On Mon, 25 Aug 2014 15:51:50 -0700
Alexander Duyck <alexander.h.duyck@intel.com> wrote:

> On 08/25/2014 05:07 AM, Jesper Dangaard Brouer wrote:
> > On Sun, 24 Aug 2014 15:42:16 +0200
> > Daniel Borkmann <dborkman@redhat.com> wrote:
> > 
> >> This implements the deferred tail pointer flush API for the ixgbe
> >> driver.

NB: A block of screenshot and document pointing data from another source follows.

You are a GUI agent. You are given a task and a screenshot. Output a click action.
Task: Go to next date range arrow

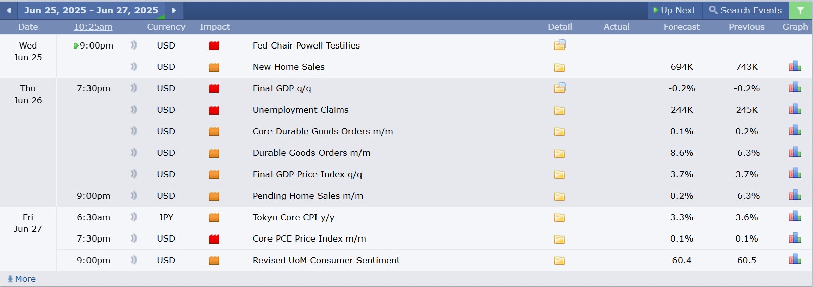[174, 10]
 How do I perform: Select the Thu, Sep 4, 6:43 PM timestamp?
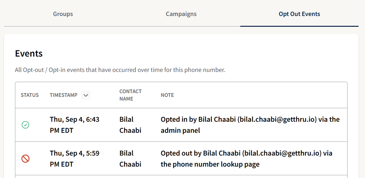(x=74, y=125)
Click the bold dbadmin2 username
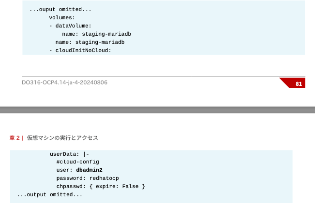The width and height of the screenshot is (315, 204). (89, 170)
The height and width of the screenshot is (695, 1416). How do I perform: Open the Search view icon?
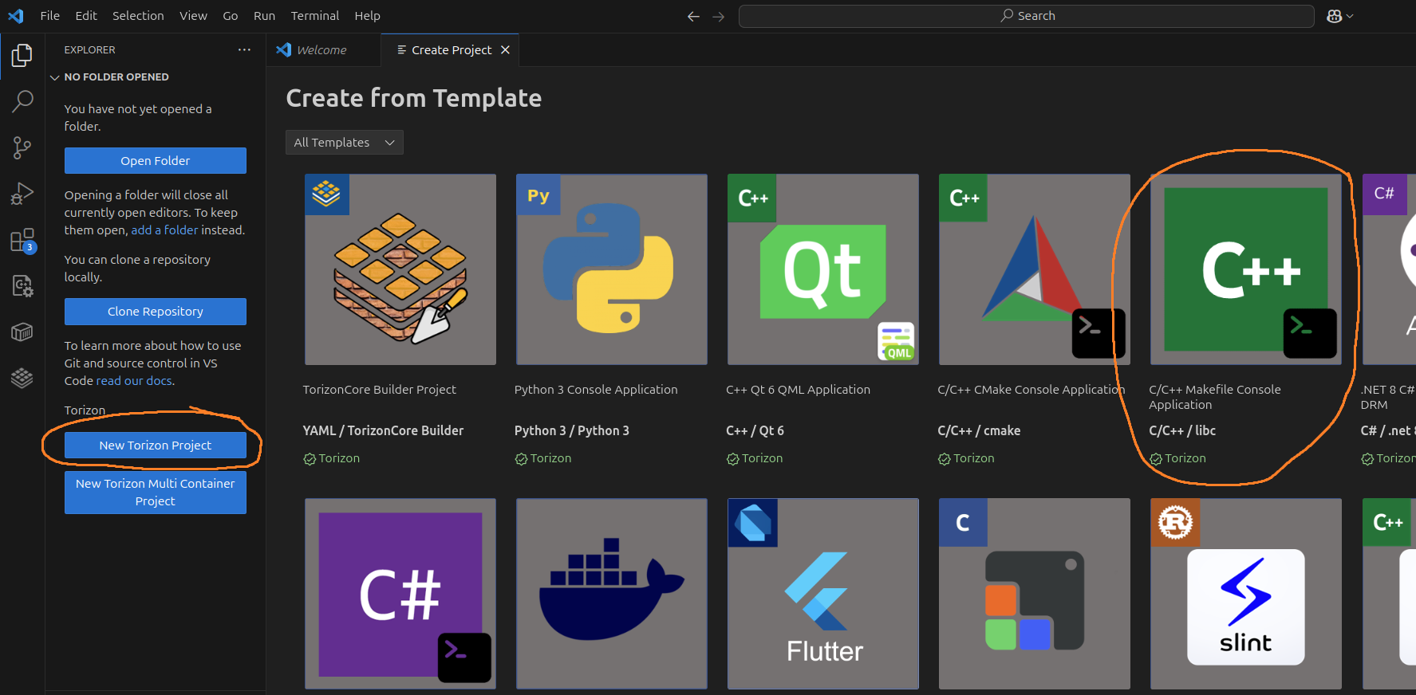coord(22,101)
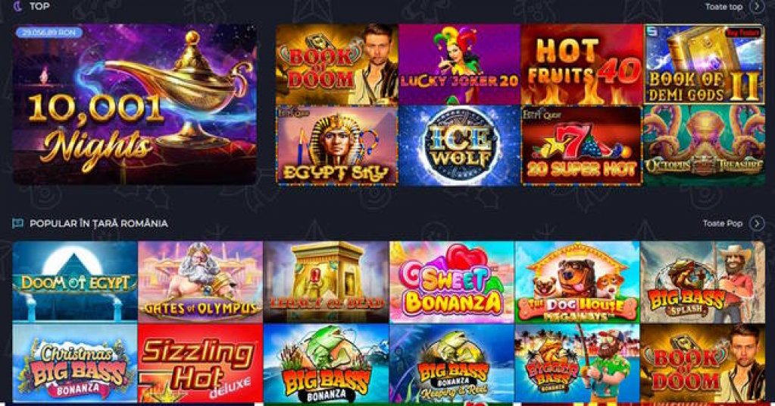Click the moon icon beside TOP heading
Image resolution: width=775 pixels, height=406 pixels.
(x=17, y=6)
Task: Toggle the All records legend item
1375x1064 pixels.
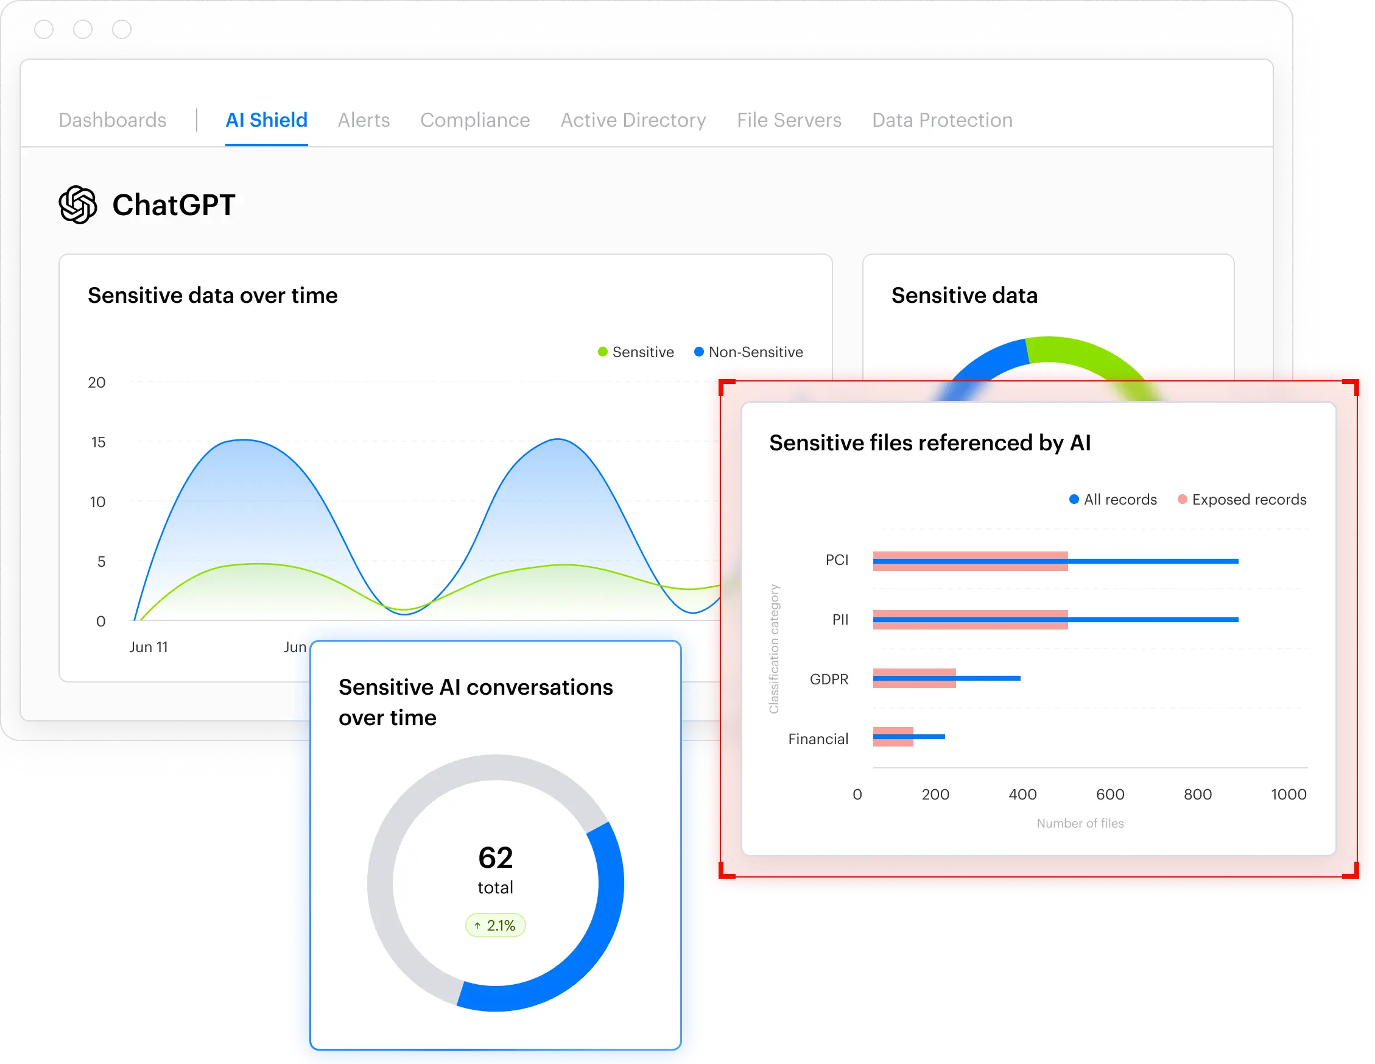Action: tap(1113, 500)
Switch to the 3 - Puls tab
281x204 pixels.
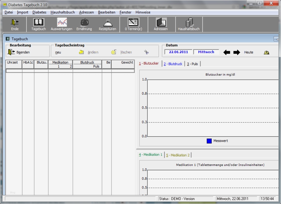[192, 64]
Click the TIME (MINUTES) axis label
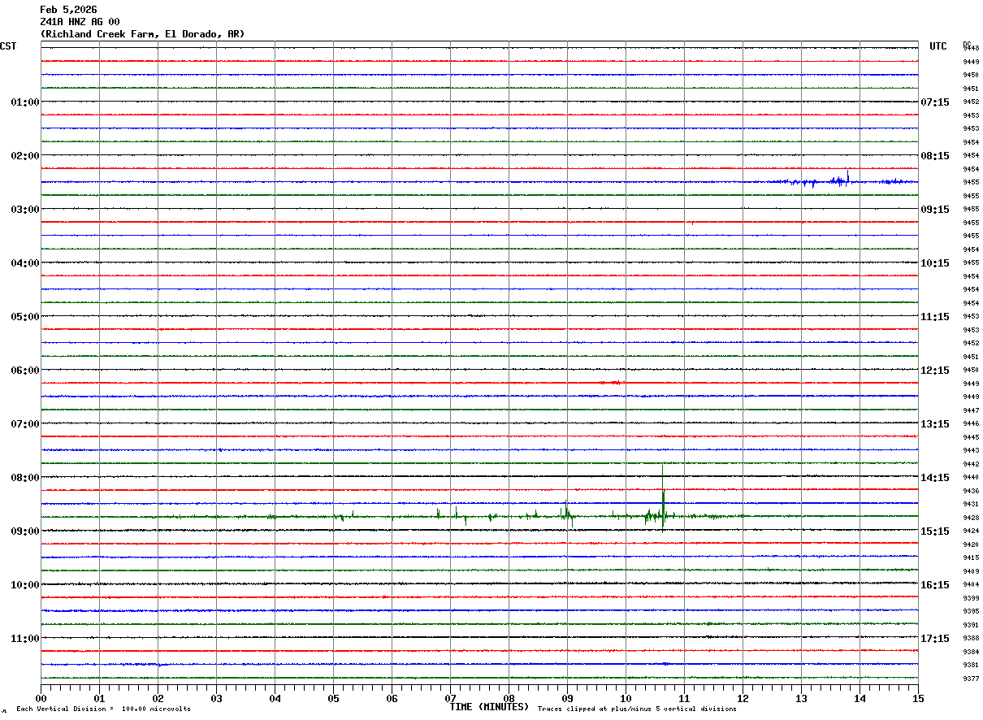Screen dimensions: 983x720 coord(489,707)
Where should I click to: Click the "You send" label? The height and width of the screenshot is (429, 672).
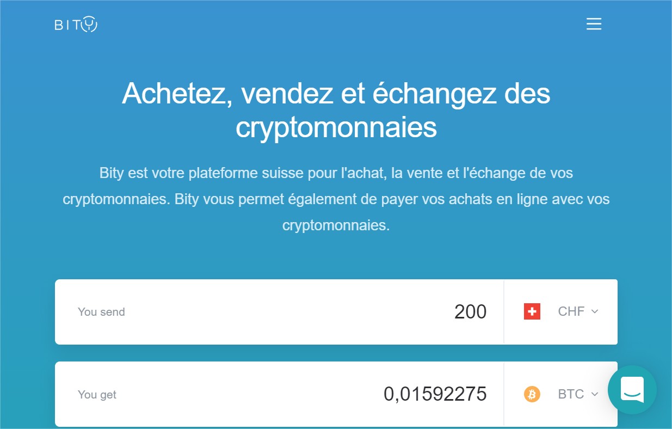click(101, 312)
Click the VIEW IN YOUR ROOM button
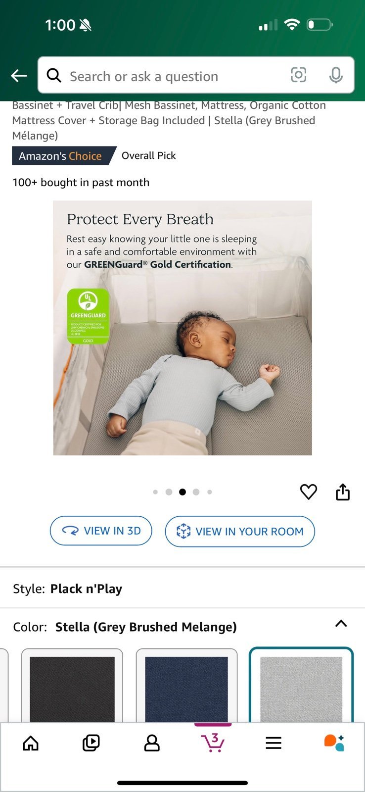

Similar version also proposed longer time ago by Alexander Duyck.
> > 
> > I've run some benchmarks with this patch only, which actually shows a
> > performance regression.
> > 
> > Using trafgen with QDISC_BYPASS and mmap mode, via cmdline:
> >  trafgen --cpp  --dev eth5 --conf udp_example01.trafgen -V --cpus 1
> > 
> > BASELINE(no-patch): trafgen QDISC_BYPASS and mmap:
> >  - tx:1562539 pps
> > 
> > (This patch only): ixgbe use of .ndo_xmit_flush.
> >  - tx:1532299 pps
> > 
> > Regression: -30240 pps
> >  * In nanosec: (1/1562539*10^9)-(1/1532299*10^9) = -12.63 ns
> > 
> > 
> > As DaveM points out, me might not need the mmiowb().
> > Result when not performing the mmiowb():
> >  - tx:1548352 pps
> > 
> > Still a small regression: -14187 pps
> >  * In nanosec: (1/1562539*10^9)-(1/1548352*10^9) = -5.86 ns
> > 
> > 
> > I was not expecting this "slowdown", with this rather simple use of the
> > new ndo_xmit_flush API.  Can anyone explain why this is happening?
> 
> One possibility is that we are now doing less stuff between the time we
> write tail and when we grab the qdisc lock (locked transactions are
> stalled by MMIO) so that we are spending more time stuck waiting for the
> write to complete and doing nothing.

In this testcase we are bypassing the qdisc code path, but still taking
the HARD_TX_LOCK.  I were only expecting in the area of -2ns due to the
extra function call overhead.

But when we start to include the qdisc code path, then the performance
regression gets even worse.  I would like an explanation for that, see:

 http://thread.gmane.org/gmane.linux.network/327254/focus=327431


> Then of course there are always the funny oddball quirks such as the
> code changes might have changed the alignment of a loop resulting in Tx
> cleanup more expensive than it was before.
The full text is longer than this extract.